## [Consigne écrite A]
Résumez en deux phrases la notice biographique sur Louis-Joseph Papineau, s'il vous plaît.
## [Consigne écrite B]
D'après la notice biographique sur Louis-Joseph Papineau, répondez aux questions suivantes :
(i) Dans quel établissement Papineau fit-il ses études ?
(ii) À quelle date s'ouvrit la session du 5e Parlement ?
(iii) Avec quel grade fit-il la campagne de 1812 ?

Quebec History Marianopolis College


Date Published:
Décembre 2005

L’Encyclopédie de l’histoire du Québec / The Quebec History Encyclopedia

 

Louis-Joseph Papineau

 

[Cette biographie date de 1931. Pour la référence exacte, voir la fin du texte.]

PAPINEAU (Louis-Joseph) ( 1786-1871), fils du précédent, avocat, Orateur de la Cham­bre, homme politique, capitaine, auteur des Troubles politiques ou Rébellion.

 

Né à Montréal le 7 octobre 1786, il étudia au séminaire de Québec et se destina au bar­reau. Il entra, en 1803, dans l'étude de son cousin Benjamin Viger. Esprit clair, logique, ardent au labeur, positif comme le droit, il sentit son âme s'enflammer pour l'arène politique. Avant d'être admis au barreau, il se fait élire député de Kent (Chambly), le 18 juin 1808 jusqu'au 22 mars 1814. La ses­sion du 5° Parlement s'ouvrit le 10 avril 1809 jusqu'au 15 mai seulement et la dissolution fut proclamée le 2 octobre. Le 3 mai 1810, Louis-Joseph est admis au barreau du Bas-Canada. En 1812, il s'enrôle dans la milice et fait la campagne avec le grade de capi­taine.

## [Données enregistrées]

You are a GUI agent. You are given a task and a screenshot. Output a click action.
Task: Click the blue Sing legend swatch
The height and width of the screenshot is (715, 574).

## [Réponse attendue A]
Né à Montréal le 7 octobre 1786, Louis-Joseph Papineau étudia au séminaire de Québec, entra en 1803 dans l'étude de son cousin Benjamin Viger et fut élu député de Kent (Chambly) le 18 juin 1808, avant même d'être admis au barreau. Admis au barreau du Bas-Canada le 3 mai 1810, il s'enrôla dans la milice en 1812 et fit la campagne avec le grade de capitaine.

## [Réponse attendue B]
(i) Au séminaire de Québec.
(ii) Le 10 avril 1809.
(iii) Avec le grade de capitaine.